PROBLEM — Format every line of each entry below as a JSON list of strings, one string per line, and leave out blank lines.

DATA SHOWN —
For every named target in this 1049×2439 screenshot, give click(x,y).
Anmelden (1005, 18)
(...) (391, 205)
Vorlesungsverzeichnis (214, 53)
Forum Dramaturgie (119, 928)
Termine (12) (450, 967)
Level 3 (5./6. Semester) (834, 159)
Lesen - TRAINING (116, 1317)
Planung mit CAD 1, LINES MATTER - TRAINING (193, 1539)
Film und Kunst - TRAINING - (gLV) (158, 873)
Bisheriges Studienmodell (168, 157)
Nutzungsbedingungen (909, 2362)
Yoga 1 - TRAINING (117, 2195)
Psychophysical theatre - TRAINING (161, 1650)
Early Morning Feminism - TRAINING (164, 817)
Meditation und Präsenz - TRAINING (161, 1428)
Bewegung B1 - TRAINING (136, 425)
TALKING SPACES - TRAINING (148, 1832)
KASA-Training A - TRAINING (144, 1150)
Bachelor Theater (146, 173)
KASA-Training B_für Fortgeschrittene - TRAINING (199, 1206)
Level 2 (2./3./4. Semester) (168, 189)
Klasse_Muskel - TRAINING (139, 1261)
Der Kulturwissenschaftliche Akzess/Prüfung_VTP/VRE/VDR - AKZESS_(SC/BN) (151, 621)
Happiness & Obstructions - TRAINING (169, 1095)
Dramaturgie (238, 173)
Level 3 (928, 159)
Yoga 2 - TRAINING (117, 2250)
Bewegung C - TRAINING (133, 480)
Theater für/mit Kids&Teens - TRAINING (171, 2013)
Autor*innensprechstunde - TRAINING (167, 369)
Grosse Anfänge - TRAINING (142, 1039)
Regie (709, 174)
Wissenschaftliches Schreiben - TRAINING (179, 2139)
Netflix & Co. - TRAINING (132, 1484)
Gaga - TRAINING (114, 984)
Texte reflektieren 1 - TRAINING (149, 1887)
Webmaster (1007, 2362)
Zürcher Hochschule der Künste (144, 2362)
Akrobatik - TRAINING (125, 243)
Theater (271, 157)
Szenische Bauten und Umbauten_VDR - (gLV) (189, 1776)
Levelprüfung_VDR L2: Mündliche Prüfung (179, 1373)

EXPECTED ANSWER —
[
  "For every named target in this 1049×2439 screenshot, give click(x,y).",
  "Anmelden (1005, 18)",
  "(...) (391, 205)",
  "Vorlesungsverzeichnis (214, 53)",
  "Forum Dramaturgie (119, 928)",
  "Termine (12) (450, 967)",
  "Level 3 (5./6. Semester) (834, 159)",
  "Lesen - TRAINING (116, 1317)",
  "Planung mit CAD 1, LINES MATTER - TRAINING (193, 1539)",
  "Film und Kunst - TRAINING - (gLV) (158, 873)",
  "Bisheriges Studienmodell (168, 157)",
  "Nutzungsbedingungen (909, 2362)",
  "Yoga 1 - TRAINING (117, 2195)",
  "Psychophysical theatre - TRAINING (161, 1650)",
  "Early Morning Feminism - TRAINING (164, 817)",
  "Meditation und Präsenz - TRAINING (161, 1428)",
  "Bewegung B1 - TRAINING (136, 425)",
  "TALKING SPACES - TRAINING (148, 1832)",
  "KASA-Training A - TRAINING (144, 1150)",
  "Bachelor Theater (146, 173)",
  "KASA-Training B_für Fortgeschrittene - TRAINING (199, 1206)",
  "Level 2 (2./3./4. Semester) (168, 189)",
  "Klasse_Muskel - TRAINING (139, 1261)",
  "Der Kulturwissenschaftliche Akzess/Prüfung_VTP/VRE/VDR - AKZESS_(SC/BN) (151, 621)",
  "Happiness & Obstructions - TRAINING (169, 1095)",
  "Dramaturgie (238, 173)",
  "Level 3 (928, 159)",
  "Yoga 2 - TRAINING (117, 2250)",
  "Bewegung C - TRAINING (133, 480)",
  "Theater für/mit Kids&Teens - TRAINING (171, 2013)",
  "Autor*innensprechstunde - TRAINING (167, 369)",
  "Grosse Anfänge - TRAINING (142, 1039)",
  "Regie (709, 174)",
  "Wissenschaftliches Schreiben - TRAINING (179, 2139)",
  "Netflix & Co. - TRAINING (132, 1484)",
  "Gaga - TRAINING (114, 984)",
  "Texte reflektieren 1 - TRAINING (149, 1887)",
  "Webmaster (1007, 2362)",
  "Zürcher Hochschule der Künste (144, 2362)",
  "Akrobatik - TRAINING (125, 243)",
  "Theater (271, 157)",
  "Szenische Bauten und Umbauten_VDR - (gLV) (189, 1776)",
  "Levelprüfung_VDR L2: Mündliche Prüfung (179, 1373)"
]